This idiocy also ignores the fact that, next to the UK, the US has the lowest rate of social mobility in the industrialized world. Do you think this is because poor people have a lazy gene that gets passed from generation to generation or might it be that those that come from wealth have the economic and social support networks to acquire the skills and relationships necessary to achieve and maintain their socio-economic status? E.g., a family that has the wealth to send kids to university without incurring student debt, to be able to focus 100% on school and networking because they can avoid having to work a p/t job while in school, etc... A family that lives in an area with good elementary and high schools so the child has the skills to be successful when they do go to university? A family that lets the child avoid student loans, so when they're done with school you aren't saddled with 10s of thousands of dollars of debt as you begin your post-school life. A family where there isn't regular violence so the student can concentrate on school work without fear of abuse?
“At virtually every level, education in America tends to perpetuate rather than compensate for existing inequalities. The reasons are threefold. First, the K through 12education system is simply not very strong and thus is not an effective way to break the link between parental background and a child’s eventual success. … Second, because K–12 education is financed largely at the state and local level, resources devoted to education are closely linked with where people live and with the property wealth of their neighbors. For this and other reasons, poor children tend to go to poor schools and more advantaged children to good schools. … Finally, access both to a quality preschool experience and to higher education continues to depend quite directly on family resources.” 2006 Policy Brief of the Brookings Institution, Isabel Sawhill (2006:3)

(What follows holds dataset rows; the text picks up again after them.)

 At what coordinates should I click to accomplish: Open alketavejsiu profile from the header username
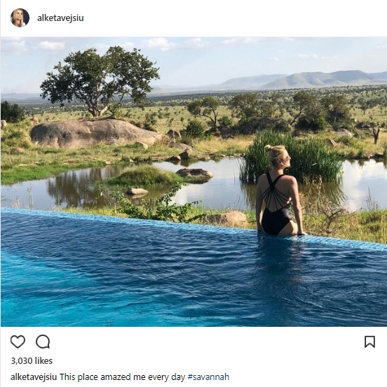(x=60, y=18)
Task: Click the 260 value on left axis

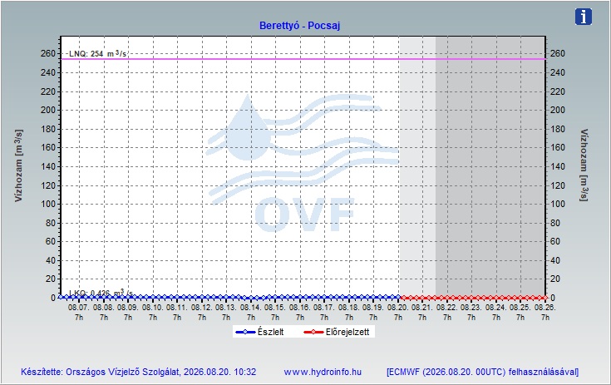Action: click(x=48, y=53)
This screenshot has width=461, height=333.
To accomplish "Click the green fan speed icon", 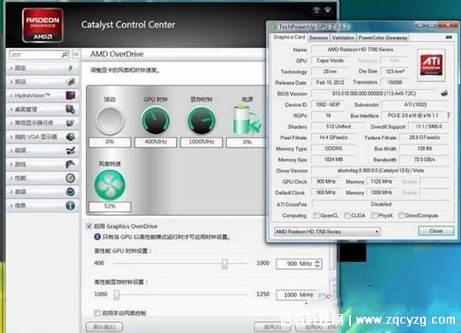I will (x=109, y=184).
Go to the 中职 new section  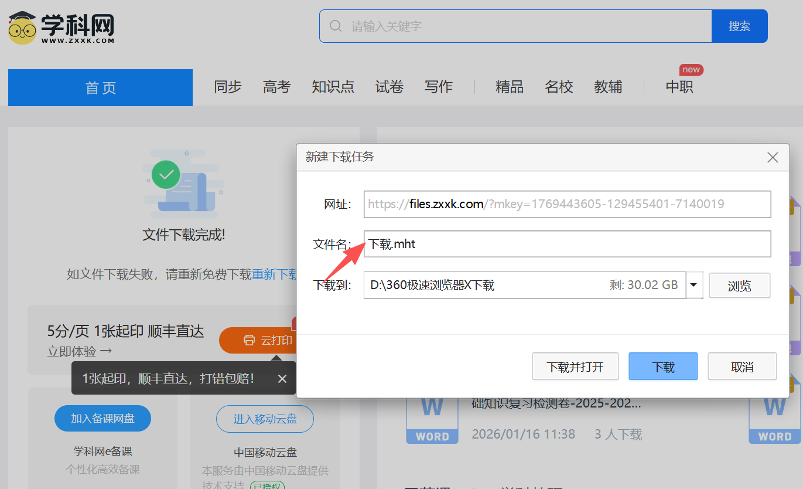click(679, 87)
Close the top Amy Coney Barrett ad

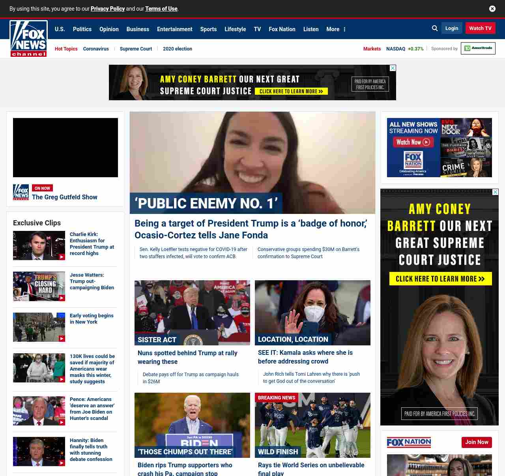(x=393, y=68)
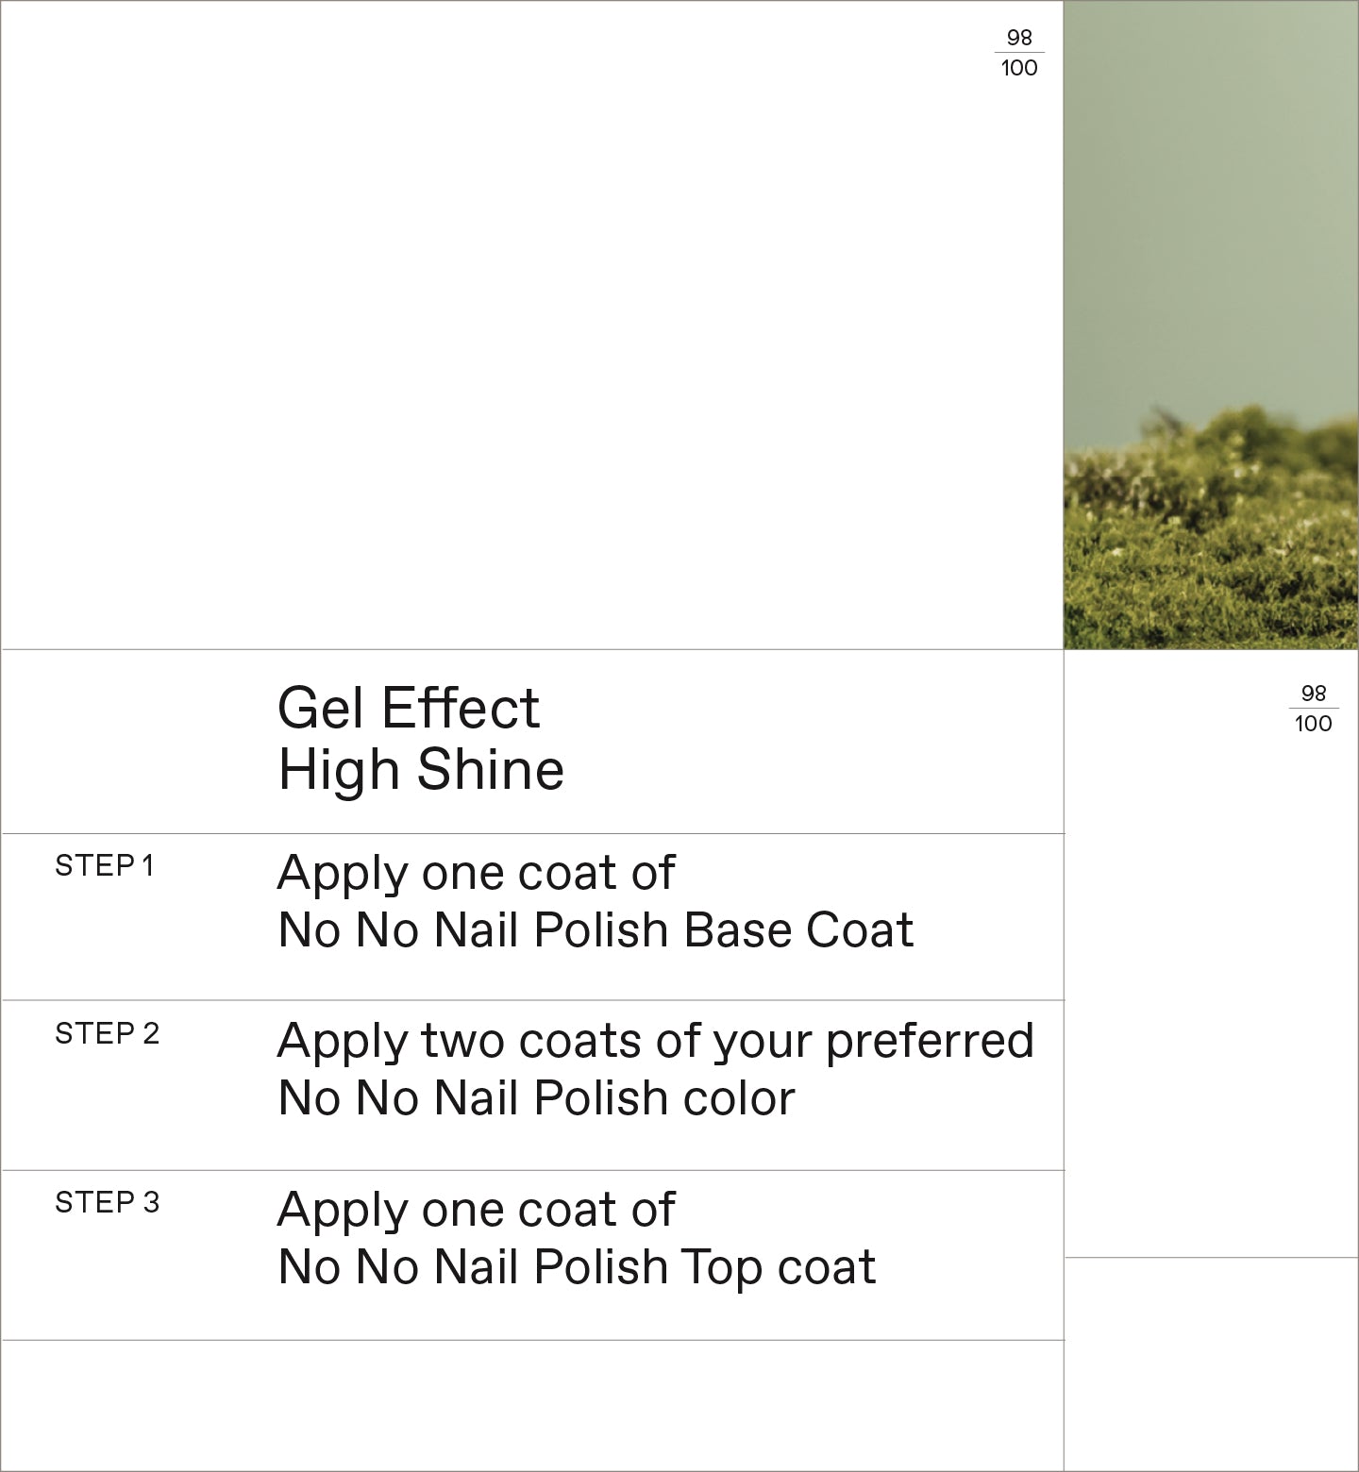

Concession: The libertarian/conservative does have some legitimate concerns when it comes to the possibility that certain types of welfare programs can create learned helplessness (i.e., welfare culture). There is empirical support for this but by and large, the proportion of people who abuse welfare programs is dwarfed by the number of people that don't (depending on the program, there is between 3 and 10% fraud). Add to this that the proportion of the population actually on welfare is very small (4%)--especially if you consider current economic conditions.
Even if certain welfare programs do promote learned helplessness, this is not an argument against welfare programs, but an argument against certain program designs. There are many ways to address chronic poverty through welfare policy. The main predictors of how long someone will stay on welfare are their job skills and education. If these two variables aren't simultaneously addressed while assistance is given, the likelihood of the recipient coming off welfare goes up dramatically. To assume they stay on welfare because they are lazy is to ignore these statistics. Without job skills and education how can we expect such individuals to enter the job market and become self-sufficient?